Os por ques da vitoria de Lula
20/10/2002
- Opinión
Uma vitória presidencial não se improvisa. Ainda mais se ela se dá contra
as elites tradicionais brasileiras, interrompendo sua centenária
trajetória de utilização do Estado para reprodução do seu poder e da sua
riqueza. Por que Lula conseguiu obter dois terços do eleitorado,
conquistar a opinião pública e isolar um governo que havia conseguido
representar praticamente a totalidade das elites tradicionais
brasileiras?
A vitória de Lula significa, em primeiro lugar, o fracasso e a derrota do
governo de Fernando Henrique Cardoso. Tivesse seu governo dado certo e
seu candidato não apenas reivindicaria abertamente seu legado, como seria
favorito para sucede-lo na presidência da república. Tivesse sido obtida
a estabilidade monetária – à qual subordinou tudo o resto, reduzido
exatamente a isto, a resto -, não estaria o país vivendo uma crise
financeira, com a moeda fragilizada, sofrendo ataques diante dos quais
tem demonstrado pouca capacidade de defesa. O real não estaria valendo
cinco vezes menos do que no início do Plano Real, o endividamento público
seria menor e não dez vezes maior do que no seu início. Os juros seriam
baixos para a retomada do desenvolvimento – para o qual a estabilidade
monetária seria um instrumento – e não os juros reais mais altos do
mundo.
Significa, em segundo lugar, que o povo se manifestou em torno da grande
polarização que se instalou no país desde 1989 – com o segundo turno
entre Lula e Collor – e o fez majoritariamente a favor de uma delas. O
segundo turno deste ano fez justiça à grande divisão que o Brasil viveu,
entre a prioridade da estabilidade monetária e aquela das políticas
sociais. Embora durante os primeiros anos do Plano Real a decisão
majoritária do povo tivesse se inclinado para a primeira - a reeleição
de FHC foi feita de forma fraudulenta, escondendo que o país tinha
quebrado, o Plano Real fracassado e que Pedro Malan já negociava com o
FMI um gigantesco empréstimo, ao mesmo tempo que a desvalorização negada
da moeda já tinha sido decidida -, ao longo dos anos a prioridade das
políticas sociais foi se impondo como preocupação fundamental para a
maioria, a começar pelo direito ao emprego formal.

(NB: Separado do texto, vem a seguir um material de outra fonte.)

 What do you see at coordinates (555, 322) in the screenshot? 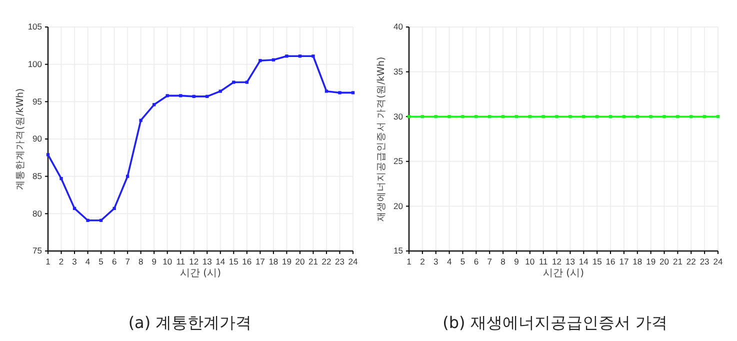
I see `text: (b) 재생에너지공급인증서 가격` at bounding box center [555, 322].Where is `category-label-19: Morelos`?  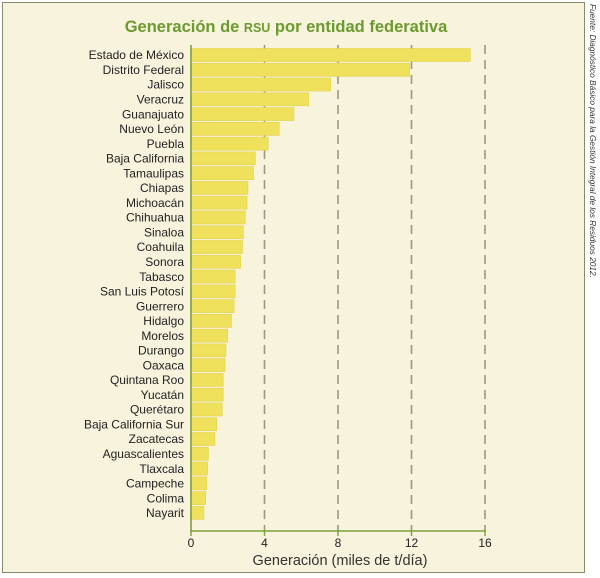
category-label-19: Morelos is located at coordinates (162, 336).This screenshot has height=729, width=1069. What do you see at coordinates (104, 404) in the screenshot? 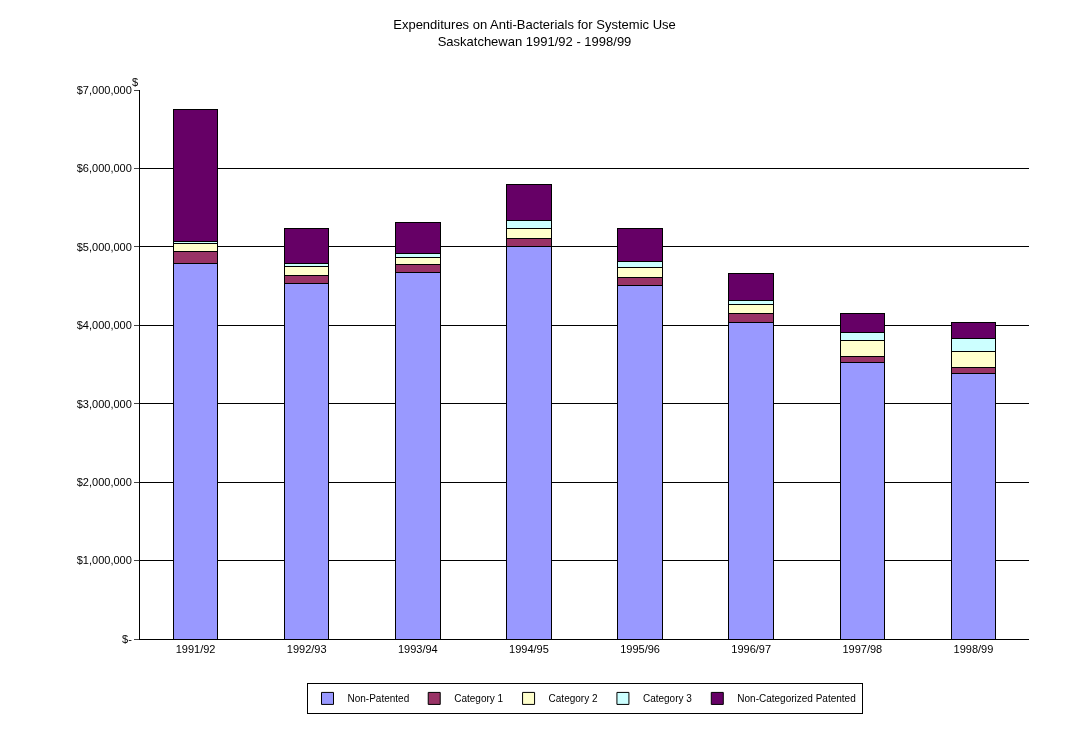
I see `y-tick-label: $3,000,000` at bounding box center [104, 404].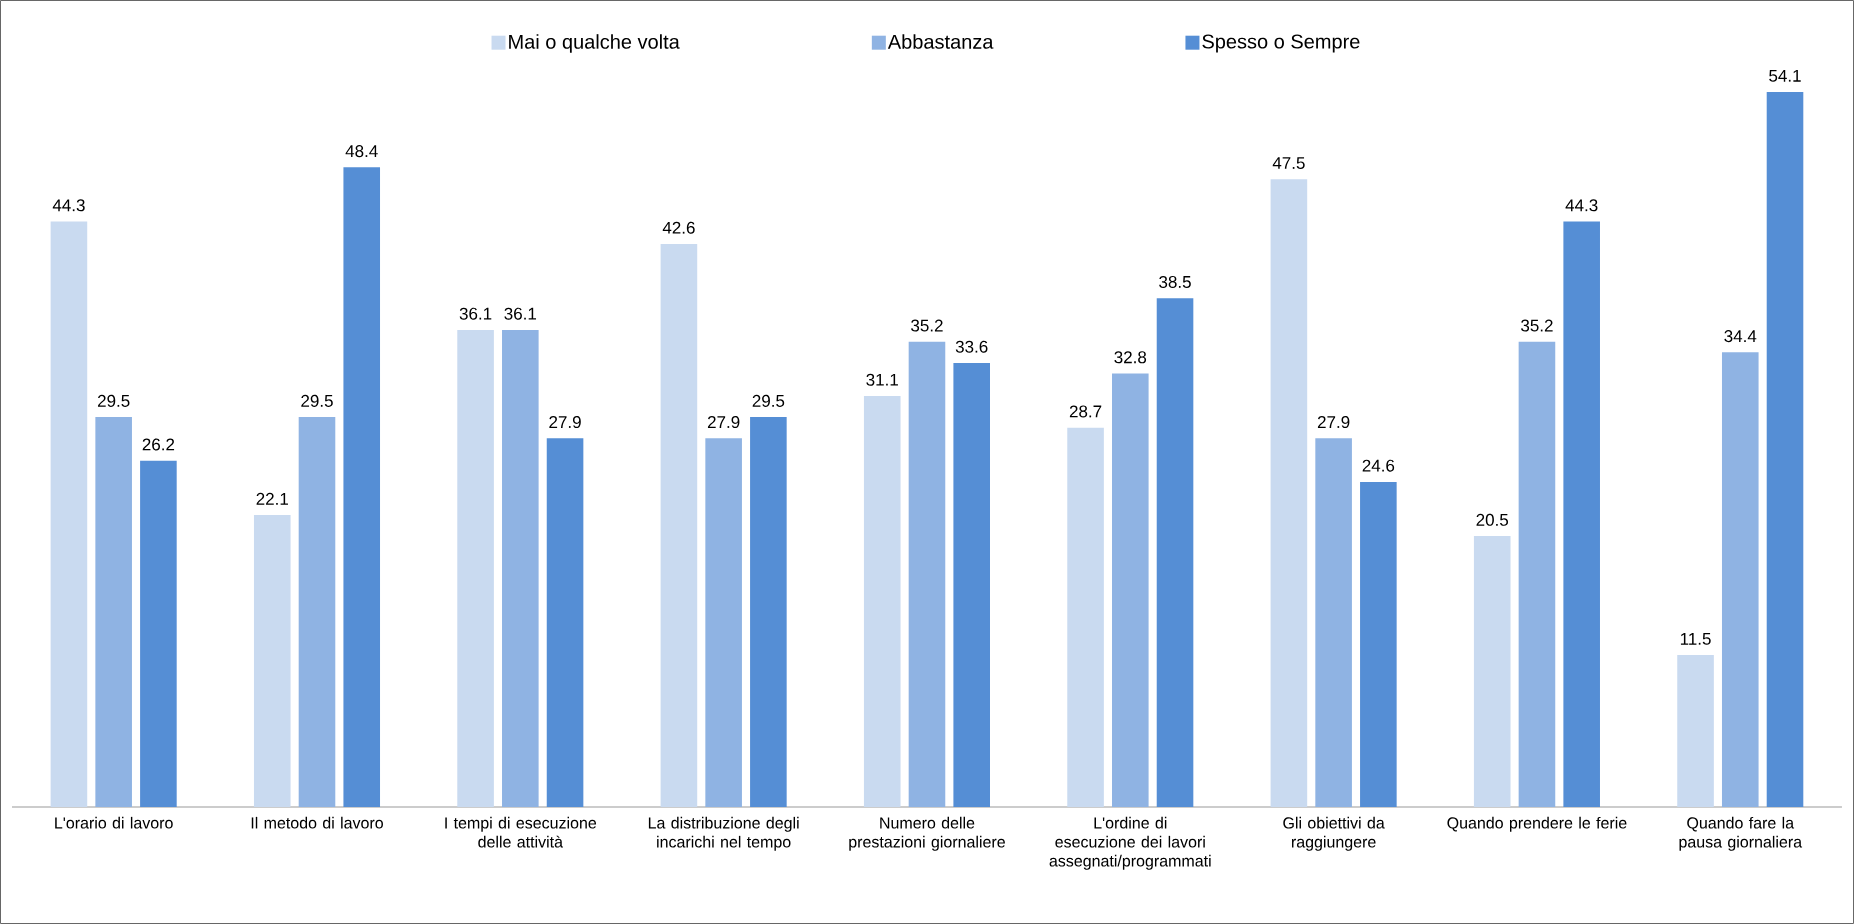 This screenshot has width=1854, height=924. Describe the element at coordinates (678, 228) in the screenshot. I see `data-label: 42.6` at that location.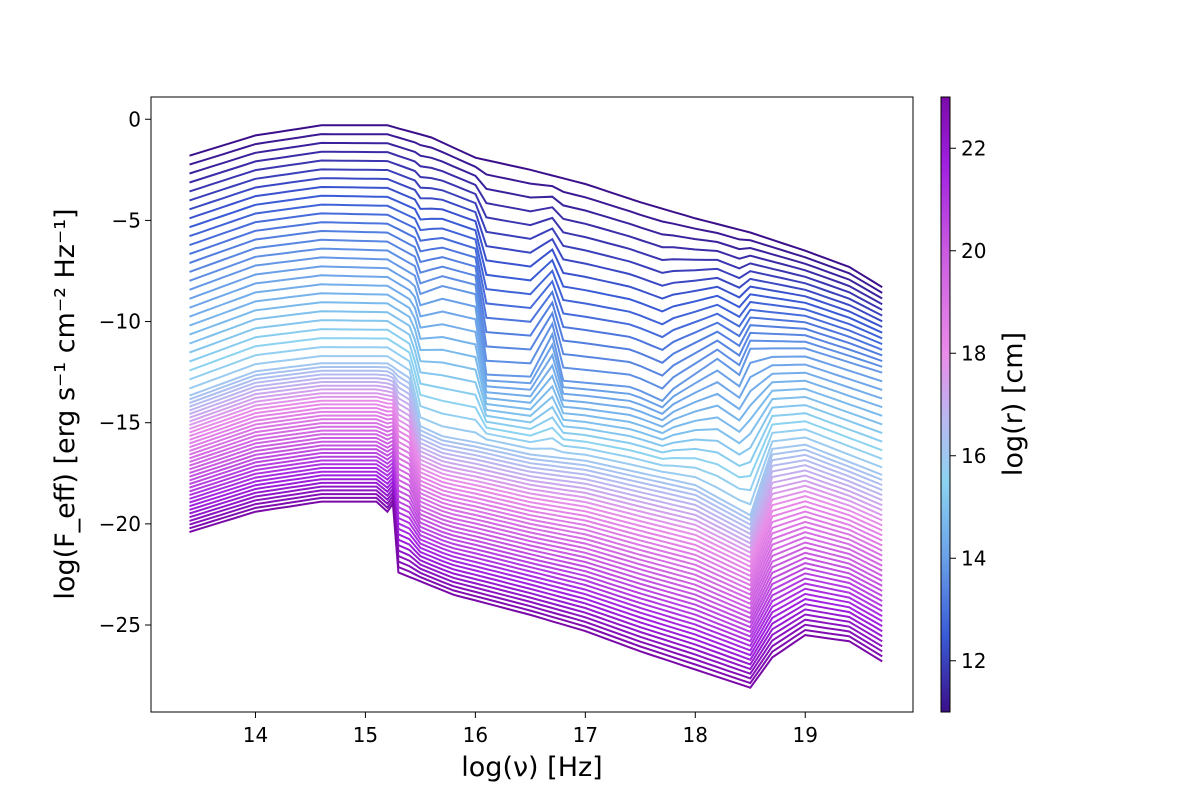 This screenshot has width=1200, height=800. What do you see at coordinates (974, 148) in the screenshot?
I see `colorbar-tick-label: 22` at bounding box center [974, 148].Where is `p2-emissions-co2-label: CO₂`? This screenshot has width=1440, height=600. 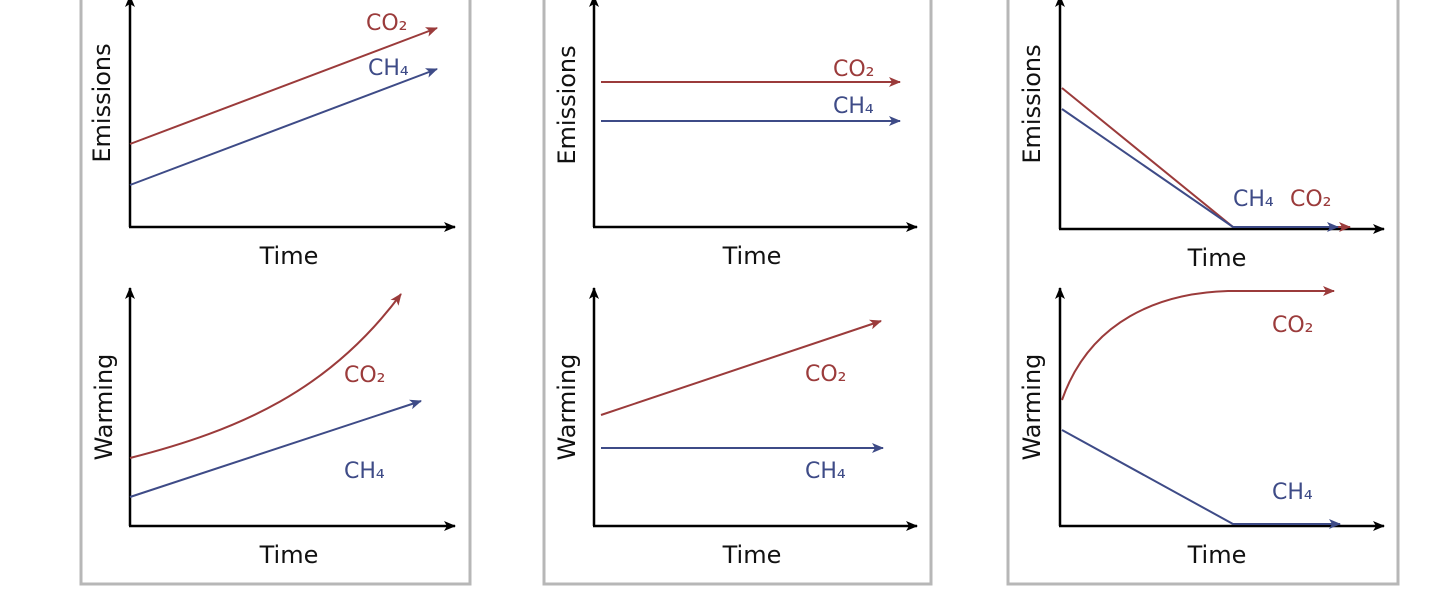
p2-emissions-co2-label: CO₂ is located at coordinates (854, 70).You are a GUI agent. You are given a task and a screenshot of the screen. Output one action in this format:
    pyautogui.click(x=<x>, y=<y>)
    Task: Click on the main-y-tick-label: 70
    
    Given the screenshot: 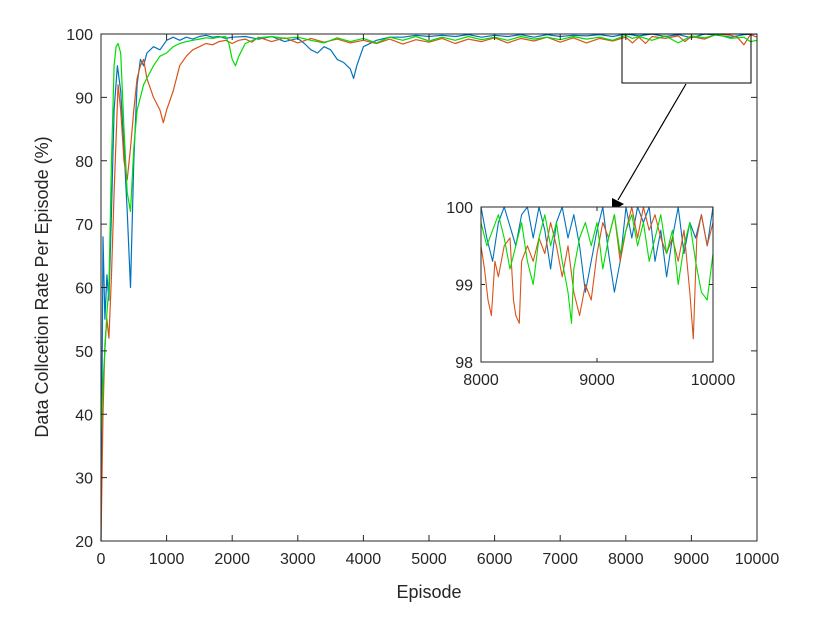 What is the action you would take?
    pyautogui.click(x=84, y=226)
    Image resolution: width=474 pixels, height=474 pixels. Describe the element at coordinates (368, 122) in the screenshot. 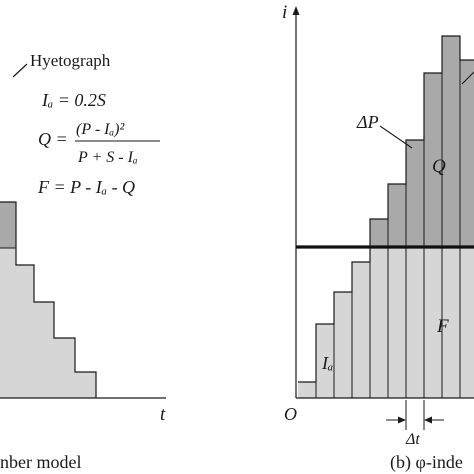

I see `delta-p-label: ΔP` at that location.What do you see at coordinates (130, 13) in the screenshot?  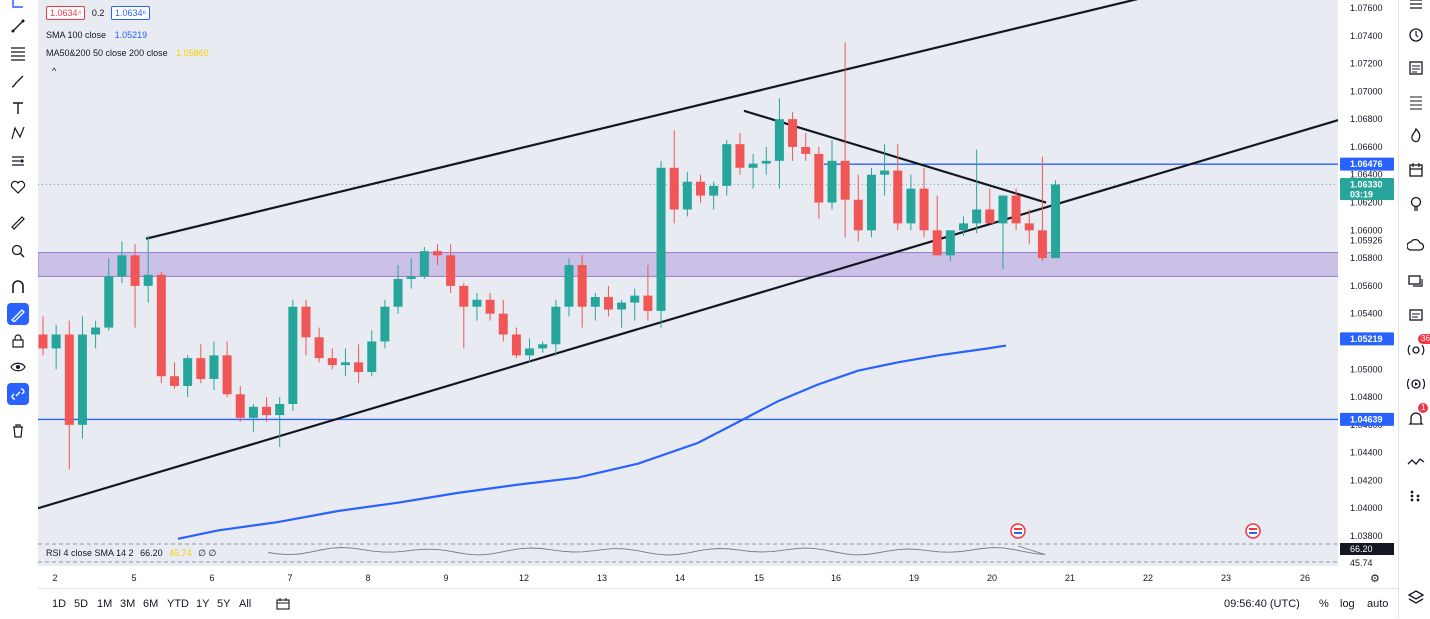 I see `ask-price-box: 1.0634⁶` at bounding box center [130, 13].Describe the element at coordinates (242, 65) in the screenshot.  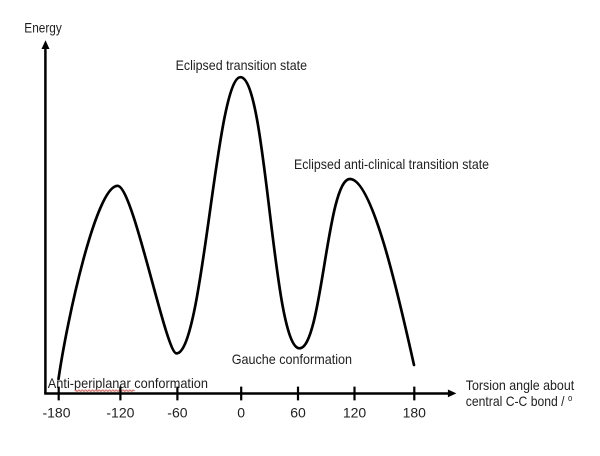
I see `svg-text: Eclipsed transition state` at that location.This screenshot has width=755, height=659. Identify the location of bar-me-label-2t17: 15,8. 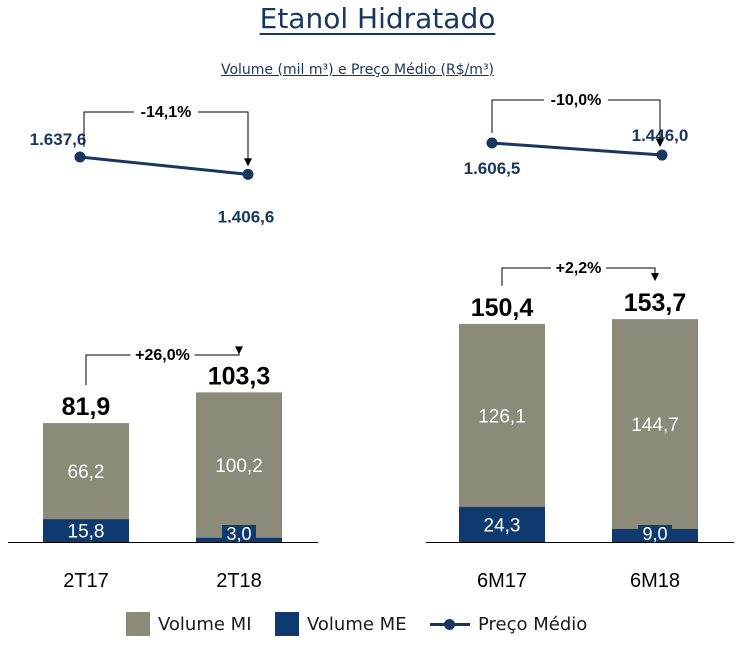
(86, 532).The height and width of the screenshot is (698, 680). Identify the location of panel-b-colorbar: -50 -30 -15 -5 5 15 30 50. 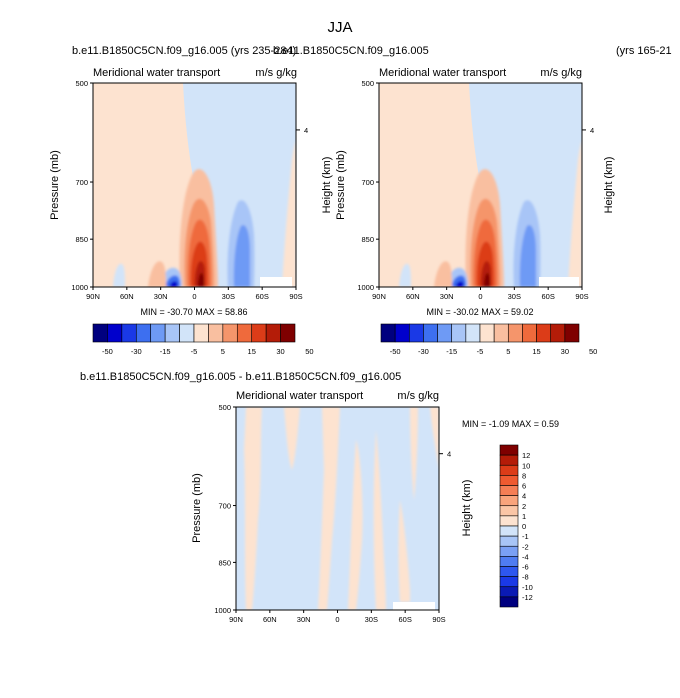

A vitória de Lula significa também que o modelo neoliberal se esgotou,
não apenas no Brasil, mas em escala internacional. O abandono da
Argentina, as mudanças na política econômica dos próprios EUA, a crise
uruguaia, peruana, equatoriana, entre outras, demonstram que estamos
vivendo realmente o fim de uma era e se abrem perspectivas reais para um
novo período histórico – o posneoliberal. A candidatura Lula soube captar
isso, organizou uma aliança ampla do capital produtivo contra o
especulativo, conseguiu isolar o bloco político governamental e
constituiu assim os embriões de um novo bloco histórico no poder.
O triunfo de Lula representa também o potencial democrático e popular da
esquerda, renovada em sua linguagem e sua capacidade de alianças,
portanto seu potencial hegemônico, de se tornar o eixo das forças que
desejam romper com o neoliberalismo. Seu sucesso abrirá um novo capítulo
na história da esquerda e na luta pela construção de um projeto
hegemônico alternativo ao neoliberalismo.